*EXERCISE DETAILS*:
Each line below is to be set down again exactly.

*DATA PROVIDED*:
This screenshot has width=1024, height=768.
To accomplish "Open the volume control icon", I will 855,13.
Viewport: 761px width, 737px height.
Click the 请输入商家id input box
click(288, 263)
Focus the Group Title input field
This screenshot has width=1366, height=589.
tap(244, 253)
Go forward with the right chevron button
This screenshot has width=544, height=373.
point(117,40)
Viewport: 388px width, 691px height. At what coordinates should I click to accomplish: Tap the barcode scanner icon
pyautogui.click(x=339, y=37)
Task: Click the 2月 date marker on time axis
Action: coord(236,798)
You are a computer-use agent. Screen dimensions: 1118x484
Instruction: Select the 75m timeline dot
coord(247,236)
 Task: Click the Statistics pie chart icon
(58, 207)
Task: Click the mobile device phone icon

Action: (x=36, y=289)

*RESPONSE AREA*:
This screenshot has width=1024, height=768.
To accomplish "Open the volume control icon", I will 855,13.
Viewport: 761px width, 737px height.
Click the 请输入商家id input box
click(288, 263)
Focus the Group Title input field
This screenshot has width=1366, height=589.
tap(244, 253)
Go forward with the right chevron button
This screenshot has width=544, height=373.
point(117,40)
Viewport: 388px width, 691px height. At what coordinates should I click to accomplish: Tap the barcode scanner icon
pyautogui.click(x=339, y=37)
Task: Click the 2月 date marker on time axis
Action: coord(236,798)
You are a computer-use agent. Screen dimensions: 1118x484
Instruction: Select the 75m timeline dot
coord(247,236)
 Task: Click the Statistics pie chart icon
(58, 207)
Task: Click the mobile device phone icon

Action: (x=36, y=289)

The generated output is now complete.